Laugier made his mark for posterity when he released Martyrs. It's the quizessentional 00s horror film, a frightening genre effort that managed to reach far beyond its intended audience. I wouldn't go as far as to call it a thinking man's horror, but it's clear that it goes well beyond what was expected from it. Laugier has a knack for taking things one step further, luckily Ghostland is no exception. Just don't set yourself up for disappointment by expecting another Martyrs, Laugier's latest stays a lot closer to its genre roots.

Ghostland is a film that dusts off a couple of exhausted genre clichés and refurbishes them to make a slightly different film. It still feels very much like a 00s horror, though modernized and with a couple of different angles to explore. It's actually pretty refreshing, in a time where almost every other genre film ends up as an excuse for mediocre drama. Ghostland never really slow down or changes moods just because it thinks the horror elements need to be allegorical or the characters are actually worth exploring on a realistic level, it seems quite content being a polished genre effort.

The film follows Beth, an aspiring horror writer. Together with her mom and sister she moves out to the house they inherited from their aunt. A shabby little place in the middle of nowhere. On their way there they are harrassed by a strange-looking truck, that same night the truck driver pays them a surprise visit. The attempt to kidnap them fails, but it leaves a big mark on Beth's family. She moves back to the city to become a famous writer, while her mom and sister stay behind in the house that brought them misfortune.

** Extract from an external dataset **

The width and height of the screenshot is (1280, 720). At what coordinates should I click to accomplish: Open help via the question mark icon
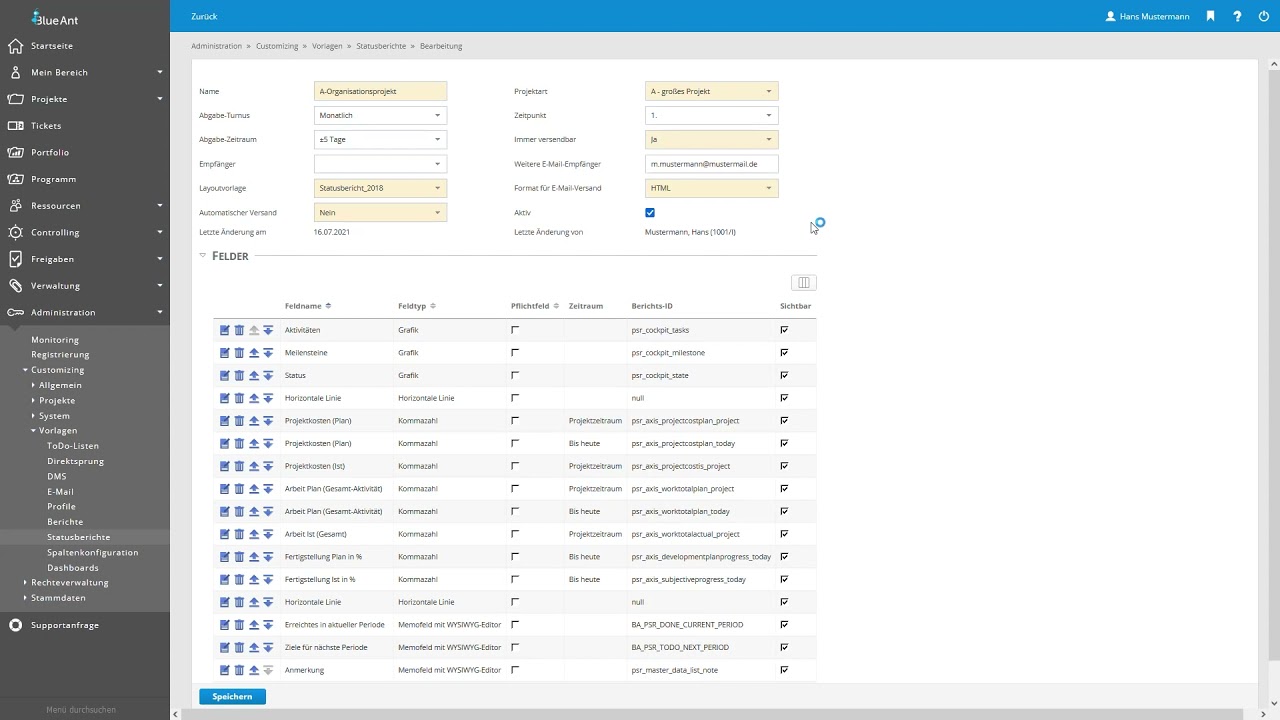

screen capture of Ghostland

Visually the film owes a lot to its setting. The house is the ideal hunting ground for a horror film. It's a rundown place, full of old memorabilia, creepy dolls, creaky floors and nooks and crannies everywhere. The lighting is on point and makes it an even creepier dump. The camera work is also notable, staying close behind the characters but framing some pretty awesome shots whenever the possibility arises. It aptly combines the intensity of handheld with the stylistic strength of more classical cinematography, a perfect combination for horror cinema.

The soundtrack is good, tense and suspenseful when needed and slightly unsettling throughout. It's the sound effects that really make a difference though. Not in the jump scare department, there aren't too many of those around, but Laugier makes sure that the sound almost becomes a tactile element in the experience. The exaggerated sound effects make the quieter moments more tense, while adding to the brutality whenever the horror explodes. It's nothing you've never seen before, yet cearly handled with purpose and conviction.

The acting is solid, nothing out of the ordinary, but much better than can be expected from the genre. Reed and Phillips don't have that much to work with though, as they mostly have to resort to screaming and looking battered. Mylène Farmer (famed singer) puts in a good performance as the girls' mother, but it's the villains who make the biggest impression. Both are physically menacing and mentally rotten, capable of posing a vertible threat to the victims. Not remarkable and/or unique enough to carry an entire franchise, but absolutely vile, vicious and frightening enough to carry the film.

screen capture of Ghostland

Ghostland has a lot of fun toying with expectations, but the ending is the one place where Laugier seems to be avoiding unnecessary risks. Which is somewhat of a shame, because 10 minutes before the actual ending there was a prime opportunity to end the film on a much grimmer, darker note. It would've been a perfect ending, but Laugier clearly preferred a more conventional finale. Which by no means is an affront to the film, those extra scenes are absolutely worth it, though they do take away some from the lingering impact.

Ghostland is a worthy addition to Laugier's oeuvre. It's a horror film pur sang, lacking forced attempts to mix in other genres. It's raw, brutal and disturbing, but always with a twist and executed to perfection. It's a shame it takes Laugier so long to finish a film, then again you get something worthwhile in return. If you're looking for some genuine and ruthless genre fun, look no further. Laugier's Ghostland has you covered.